You've seen most of these steps before, so we'll quickly go through them here, focusing on various actor-critic configurations.

## CartPole

Setup CartPole environment:

In [None]:
env = OpenAIGym(level='CartPole', max_timesteps=300)
num_episodes = 500

Actor and critic network constructors:

In [None]:
hidden_size = 16

def actor_fn():
    return torch.nn.Sequential(
        torch.nn.Linear(in_features=env.state_space['shape'][0], out_features=hidden_size),
        torch.nn.Tanh(),
        torch.nn.Linear(in_features=hidden_size, out_features=env.action_space['num_values'])
    )

def critic_fn():
    return torch.nn.Sequential(
        torch.nn.Linear(in_features=env.state_space['shape'][0], out_features=hidden_size),
        torch.nn.Tanh(),
        torch.nn.Linear(in_features=hidden_size, out_features=1)
    )

### Q actor-critic using estimated returns

Agent configuration, without any optional extensions:

In [None]:
agent = AC(
    state_space=env.state_space, action_space=env.action_space,
    actor_fn=actor_fn, actor_learning_rate=1e-3,
    critic_fn=critic_fn, critic_learning_rate=3e-3,
    discount=0.95
)

Training loop:

In [None]:
returns = list()
actor_loss = list()
critic_loss = list()

pbar = tqdm(range(num_episodes))
pbar.set_postfix({'return': 'n/a'})
for n in pbar:
    returns.append(0.0)

    state = env.reset()
    terminal = 0
    while terminal == 0:
        action = agent.act(state)
        next_state, reward, terminal = env.step(action)
        updated = agent.observe(state, action, reward, terminal, next_state)
        state = next_state
        returns[-1] += reward
        if updated:
            actor_loss.append(agent.last_actor_loss_value)
            critic_loss.append(agent.last_critic_loss_value)

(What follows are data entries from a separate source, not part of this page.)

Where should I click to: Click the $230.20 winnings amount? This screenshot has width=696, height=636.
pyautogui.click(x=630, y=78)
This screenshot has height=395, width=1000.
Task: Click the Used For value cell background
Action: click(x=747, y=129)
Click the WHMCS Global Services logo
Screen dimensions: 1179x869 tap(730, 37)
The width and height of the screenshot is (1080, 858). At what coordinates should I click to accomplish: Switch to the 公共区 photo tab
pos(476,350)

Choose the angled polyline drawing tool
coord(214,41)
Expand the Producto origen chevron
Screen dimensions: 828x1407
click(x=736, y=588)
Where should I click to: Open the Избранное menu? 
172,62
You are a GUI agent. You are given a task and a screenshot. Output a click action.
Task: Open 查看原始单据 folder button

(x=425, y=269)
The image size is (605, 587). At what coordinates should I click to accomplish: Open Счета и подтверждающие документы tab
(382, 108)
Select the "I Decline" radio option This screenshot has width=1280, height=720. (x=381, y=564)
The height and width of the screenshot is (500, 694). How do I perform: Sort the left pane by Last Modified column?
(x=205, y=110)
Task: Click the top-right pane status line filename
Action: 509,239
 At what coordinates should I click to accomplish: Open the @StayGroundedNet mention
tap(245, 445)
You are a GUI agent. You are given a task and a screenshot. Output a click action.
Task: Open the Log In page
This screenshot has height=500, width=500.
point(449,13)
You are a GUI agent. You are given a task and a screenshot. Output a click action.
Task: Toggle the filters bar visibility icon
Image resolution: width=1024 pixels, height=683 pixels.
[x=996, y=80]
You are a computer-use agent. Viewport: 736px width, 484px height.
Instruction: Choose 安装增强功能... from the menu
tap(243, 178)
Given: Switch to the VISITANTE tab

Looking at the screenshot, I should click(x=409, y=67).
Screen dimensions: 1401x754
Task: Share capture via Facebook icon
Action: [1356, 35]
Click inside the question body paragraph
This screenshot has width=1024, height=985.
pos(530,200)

    pbar.set_postfix({'return': '{:.2f}'.format(returns[-1])})

Plot of episode returns: occasionally successful, but generally not stable

In [None]:
vis_utils.draw_returns_chart(returns)

Plot of actor loss: consistently relatively high, due to being weighted by cumulative return

In [None]:
vis_utils.draw_loss_chart(actor_loss)

Plot of critic loss: converging, occasionally increasing

In [None]:
vis_utils.draw_loss_chart(critic_loss)

Visualization:

In [None]:
vis_utils.show_episode_as_gif(ipythondisplay, agent, env)

### Q actor-critic using normalized estimated returns

Agent configuration, this time with `normalize_returns` set:

In [None]:
agent = AC(
    state_space=env.state_space, action_space=env.action_space,
    actor_fn=actor_fn, actor_learning_rate=1e-3,
    critic_fn=critic_fn, critic_learning_rate=3e-3,
    discount=0.95, normalize_returns=True
)

In [None]:
returns = list()
actor_loss = list()
critic_loss = list()

# Training loop
pbar = tqdm(range(num_episodes))
pbar.set_postfix({'return': 'n/a'})
for _ in pbar:
    returns.append(0.0)

    # Episode loop
    state = env.reset()
    terminal = 0
    while terminal == 0:
        action = agent.act(state)
        next_state, reward, terminal = env.step(action)
        updated = agent.observe(state, action, reward, terminal, next_state)
        state = next_state
        returns[-1] += reward
        if updated:
            actor_loss.append(agent.last_actor_loss_value)
            critic_loss.append(agent.last_critic_loss_value)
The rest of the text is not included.